Felizmente, hoje chove e ninguém, nem mesmo os mais distraidamente néscios, o irá importunar. Porque quem anda a chuva molha-se e isso geralmente retrai as pessoas. Foi um bom dia. A velocidade de download foi superior ao normal e conseguiu-se sacar mais uma série completa para ver ao jantar, composto por fritos e regado por bebidas carbonatadas. Dizem que morreu muita gente ultimamente. Atentado ou acidente, se for mesmo espectacular farão um grande filme disso e ele irá obtê-lo em primeira mão. Para então poder lançar a sua crítica especializada. “Worst. Movie. Ever”. Costuma ser assim. Intérpretes parvos só pode dar nisso, em fracassos previsíveis.

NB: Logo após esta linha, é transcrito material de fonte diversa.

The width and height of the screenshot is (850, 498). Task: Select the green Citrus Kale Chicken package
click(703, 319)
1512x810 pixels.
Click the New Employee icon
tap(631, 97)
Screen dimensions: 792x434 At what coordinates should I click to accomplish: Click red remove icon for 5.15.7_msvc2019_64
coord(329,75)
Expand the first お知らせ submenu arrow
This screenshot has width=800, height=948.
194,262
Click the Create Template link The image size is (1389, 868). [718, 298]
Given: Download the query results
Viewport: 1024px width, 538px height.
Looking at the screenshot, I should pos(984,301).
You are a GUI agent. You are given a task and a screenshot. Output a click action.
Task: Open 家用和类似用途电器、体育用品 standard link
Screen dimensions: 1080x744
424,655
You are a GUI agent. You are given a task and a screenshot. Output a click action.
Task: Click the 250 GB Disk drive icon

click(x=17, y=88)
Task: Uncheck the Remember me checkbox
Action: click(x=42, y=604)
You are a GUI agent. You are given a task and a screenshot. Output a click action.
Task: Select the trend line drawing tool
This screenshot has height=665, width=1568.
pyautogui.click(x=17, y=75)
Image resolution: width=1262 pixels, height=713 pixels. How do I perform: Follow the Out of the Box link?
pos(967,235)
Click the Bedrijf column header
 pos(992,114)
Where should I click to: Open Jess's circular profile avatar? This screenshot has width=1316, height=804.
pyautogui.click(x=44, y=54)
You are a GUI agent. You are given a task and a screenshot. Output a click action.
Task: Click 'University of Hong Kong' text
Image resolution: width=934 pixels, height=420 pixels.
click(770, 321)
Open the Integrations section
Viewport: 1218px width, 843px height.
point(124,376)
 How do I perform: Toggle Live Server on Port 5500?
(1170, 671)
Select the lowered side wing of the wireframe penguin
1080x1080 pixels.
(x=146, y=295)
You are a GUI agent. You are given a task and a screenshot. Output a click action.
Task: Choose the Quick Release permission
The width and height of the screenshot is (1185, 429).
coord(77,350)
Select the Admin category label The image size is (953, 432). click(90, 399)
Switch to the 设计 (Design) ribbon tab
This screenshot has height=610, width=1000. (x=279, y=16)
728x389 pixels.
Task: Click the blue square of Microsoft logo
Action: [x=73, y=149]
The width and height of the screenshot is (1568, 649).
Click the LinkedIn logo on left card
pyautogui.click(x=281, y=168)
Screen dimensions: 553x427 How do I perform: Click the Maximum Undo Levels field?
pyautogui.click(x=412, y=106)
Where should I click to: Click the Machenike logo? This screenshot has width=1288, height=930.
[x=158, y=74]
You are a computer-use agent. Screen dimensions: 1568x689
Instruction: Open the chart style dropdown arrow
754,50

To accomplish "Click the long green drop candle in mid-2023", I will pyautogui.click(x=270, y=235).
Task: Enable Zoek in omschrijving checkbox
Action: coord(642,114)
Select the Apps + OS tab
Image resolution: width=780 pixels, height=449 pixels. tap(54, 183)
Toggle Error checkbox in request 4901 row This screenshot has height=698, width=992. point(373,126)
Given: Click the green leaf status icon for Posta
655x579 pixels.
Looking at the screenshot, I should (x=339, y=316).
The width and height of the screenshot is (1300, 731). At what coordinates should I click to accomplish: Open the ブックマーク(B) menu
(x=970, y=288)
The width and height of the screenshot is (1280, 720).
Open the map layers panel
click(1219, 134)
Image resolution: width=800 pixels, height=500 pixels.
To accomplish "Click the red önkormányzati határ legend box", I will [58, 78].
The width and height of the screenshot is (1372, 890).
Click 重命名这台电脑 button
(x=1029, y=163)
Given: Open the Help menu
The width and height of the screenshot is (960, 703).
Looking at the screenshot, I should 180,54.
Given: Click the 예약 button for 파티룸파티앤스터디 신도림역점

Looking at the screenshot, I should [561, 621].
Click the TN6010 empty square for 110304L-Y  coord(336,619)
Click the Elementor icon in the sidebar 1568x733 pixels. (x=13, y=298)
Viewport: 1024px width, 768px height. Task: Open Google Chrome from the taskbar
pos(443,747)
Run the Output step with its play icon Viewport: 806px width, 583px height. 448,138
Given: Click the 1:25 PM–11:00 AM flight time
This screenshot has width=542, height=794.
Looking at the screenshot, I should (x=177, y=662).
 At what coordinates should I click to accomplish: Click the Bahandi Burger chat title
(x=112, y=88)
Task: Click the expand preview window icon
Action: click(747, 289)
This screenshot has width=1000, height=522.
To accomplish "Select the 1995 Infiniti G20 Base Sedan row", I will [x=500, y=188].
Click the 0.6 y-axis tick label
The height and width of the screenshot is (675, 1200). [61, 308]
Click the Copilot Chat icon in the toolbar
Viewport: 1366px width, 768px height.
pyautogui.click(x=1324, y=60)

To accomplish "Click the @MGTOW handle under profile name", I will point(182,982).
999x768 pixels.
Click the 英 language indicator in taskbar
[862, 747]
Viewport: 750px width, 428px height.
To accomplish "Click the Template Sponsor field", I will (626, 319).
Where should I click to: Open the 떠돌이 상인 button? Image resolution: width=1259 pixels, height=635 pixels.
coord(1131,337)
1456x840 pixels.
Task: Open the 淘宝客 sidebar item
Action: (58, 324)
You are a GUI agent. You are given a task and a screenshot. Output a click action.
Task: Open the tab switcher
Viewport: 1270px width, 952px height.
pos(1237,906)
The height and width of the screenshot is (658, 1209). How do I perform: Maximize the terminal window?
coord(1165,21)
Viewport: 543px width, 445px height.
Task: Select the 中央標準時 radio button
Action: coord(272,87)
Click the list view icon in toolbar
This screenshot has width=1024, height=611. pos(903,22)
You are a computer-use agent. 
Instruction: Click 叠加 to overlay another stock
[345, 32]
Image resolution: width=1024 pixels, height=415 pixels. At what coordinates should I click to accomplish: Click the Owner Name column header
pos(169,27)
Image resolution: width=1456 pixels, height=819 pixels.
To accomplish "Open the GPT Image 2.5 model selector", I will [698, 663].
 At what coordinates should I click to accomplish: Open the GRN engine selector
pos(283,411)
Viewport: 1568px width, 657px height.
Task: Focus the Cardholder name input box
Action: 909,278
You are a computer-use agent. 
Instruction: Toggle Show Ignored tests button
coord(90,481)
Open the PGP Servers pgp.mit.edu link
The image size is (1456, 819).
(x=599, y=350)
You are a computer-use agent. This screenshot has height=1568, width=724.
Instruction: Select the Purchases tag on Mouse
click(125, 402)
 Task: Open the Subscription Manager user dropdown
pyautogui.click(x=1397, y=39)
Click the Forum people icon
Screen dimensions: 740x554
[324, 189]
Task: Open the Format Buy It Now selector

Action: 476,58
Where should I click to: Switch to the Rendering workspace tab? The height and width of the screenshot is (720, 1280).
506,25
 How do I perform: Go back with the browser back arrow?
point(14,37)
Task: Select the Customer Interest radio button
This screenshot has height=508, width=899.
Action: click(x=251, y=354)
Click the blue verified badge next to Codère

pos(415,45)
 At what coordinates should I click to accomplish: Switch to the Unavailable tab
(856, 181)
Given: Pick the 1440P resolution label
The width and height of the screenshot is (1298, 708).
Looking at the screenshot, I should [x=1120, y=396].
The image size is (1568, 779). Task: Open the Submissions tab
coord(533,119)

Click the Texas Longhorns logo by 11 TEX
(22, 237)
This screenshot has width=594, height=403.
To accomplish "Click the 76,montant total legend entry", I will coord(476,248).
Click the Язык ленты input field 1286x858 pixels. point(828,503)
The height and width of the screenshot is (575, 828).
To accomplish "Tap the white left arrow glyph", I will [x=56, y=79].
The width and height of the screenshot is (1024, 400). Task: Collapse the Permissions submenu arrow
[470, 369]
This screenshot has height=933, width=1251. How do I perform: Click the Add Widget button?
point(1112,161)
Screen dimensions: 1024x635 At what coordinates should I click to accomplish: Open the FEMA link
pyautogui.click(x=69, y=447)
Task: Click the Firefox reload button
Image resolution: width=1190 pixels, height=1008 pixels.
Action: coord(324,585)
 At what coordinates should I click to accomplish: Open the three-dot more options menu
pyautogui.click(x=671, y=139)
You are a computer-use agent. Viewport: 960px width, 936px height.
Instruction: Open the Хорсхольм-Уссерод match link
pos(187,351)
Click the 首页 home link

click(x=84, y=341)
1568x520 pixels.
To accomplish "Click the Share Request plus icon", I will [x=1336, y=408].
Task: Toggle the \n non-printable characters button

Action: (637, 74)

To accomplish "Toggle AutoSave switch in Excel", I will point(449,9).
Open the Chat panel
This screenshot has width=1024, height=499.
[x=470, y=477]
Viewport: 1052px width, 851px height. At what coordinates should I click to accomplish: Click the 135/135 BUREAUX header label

Só a máquina salvará o negócio, com a sua técnica requintada por intermédio de uma vasta gama de tipos conscientes como ele. Não um, não dez, não cem; são milhares de tipos como ele, num silencioso trabalho organizado, é que dotam os servidores e recrudescem o poder da máquina, fazendo o mundo avançar a nível intelecto-espiritual. A nível físico, a Natureza dá cabo de nós todos. Nada a fazer.